O presidente Jair Bolsonaro se notabilizou pela insistência em atacar o distanciamento social pretensamente por temer o derretimento da economia. Intriga que, na prática, esta preocupação não se materialize em ações efetivas do governo para evitar, por exemplo, uma quebradeira generalizada, principalmente de pequenas e médias empresas. A realidade nua e crua é que grande parte dos empreendedores brasileiros definha ao longo da atual crise, sem conseguir acesso aos vultuosos recursos prometidos pelo Planalto, em forma de crédito, para esta difícil travessia. A gestão Bolsonaro mantém o histórico de antecessores de prometer muito e entregar pouco, com o agravante de constantemente criar conflitos políticos que nublam ainda mais o horizonte do país, obscurecendo as chances de retomada.
Depois de um início promissor na área econômica, que parecia uma das ilhas de racionalidade no governo, os compromissos vão ficando pelo caminho
Reportagem publicada na edição de ontem de Zero Hora mostrou este quadro alarmante. Dados do Sebrae RS indicam que quase dois terços das pequenas e médias companhias gaúchas que buscaram os recursos anunciados pelo governo não conseguem tomar estes recursos, oxigênio essencial para a sobrevivência das companhias e manutenção dos milhares de empregos que geram. Dos empreendedores que foram atrás do crédito para a folha de pagamento e capital de giro, 40% receberam um não como resposta e outros 23% ainda estão à espera da análise de um pedido de fôlego que pode até chegar tarde demais. Os bilhões de reais propagandeados, que não deveriam deixar ninguém para trás, conforme o slogan do Planalto, estão se tornando apenas cifras jogadas ao vento.
Depois de um início promissor na área econômica, que parecia uma das ilhas de racionalidade no governo Bolsonaro, os compromissos vão ficando pelo caminho. O ministro Paulo Guedes, encantador de plateias pelos seus discursos empolgados, não consegue cumprir as suas promessas. Chegou a falar em R$ 1 trilhão em privatizações, mas até o início da pandemia obteve apenas cerca de um décimo, e com a venda somente de subsidiárias de estatais. A proposta de reforma administrativa sequer foi enviada ao Congresso. Na tributária, o Planalto acabou praticamente alijado das discussões, após passar meses sem conseguir sequer um consenso interno. A redução da burocracia estacionou na Lei da Liberdade Econômica.

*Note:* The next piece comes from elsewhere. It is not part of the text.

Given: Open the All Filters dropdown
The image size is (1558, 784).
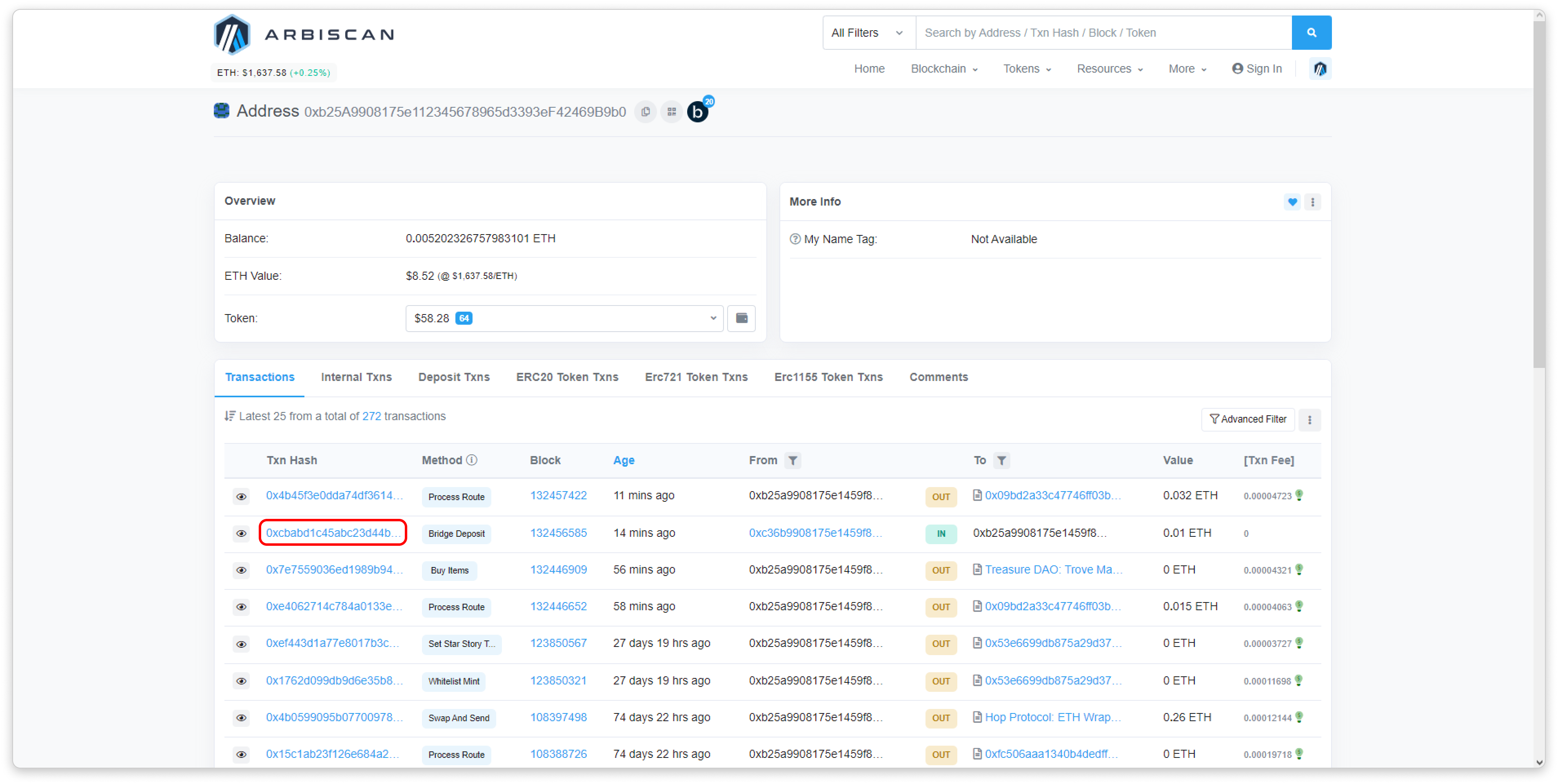Looking at the screenshot, I should (867, 33).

Ao mergulhar em uma crise política sem fim, o governo federal ficou paralisado na tarefa de planejar o futuro do Brasil e, ao mesmo tempo, mal consegue implementar medidas urgentes para auxiliar a população e as empresas durante a crise sanitária. Emparedado, preferiu a radicalização ideológica e se acomodou, achando-se protegido pelo aplauso de seguidores fanatizados de Bolsonaro. Enquanto o presidente luta por sua sobrevivência política, milhares de empresas que são parte do Brasil real e geram emprego e renda mendigam crédito para não terem de fechar as portas. A histórica falta de agilidade do setor público do país se agrava com a inépcia do atual governo. Assustados com o coronavírus, aturdidos pela situação econômica e atônitos pela confusão política, os brasileiros ainda esperam que o governo recupere o rumo, começando por encontrar uma forma de destravar a ajuda urgente anunciada há dois meses.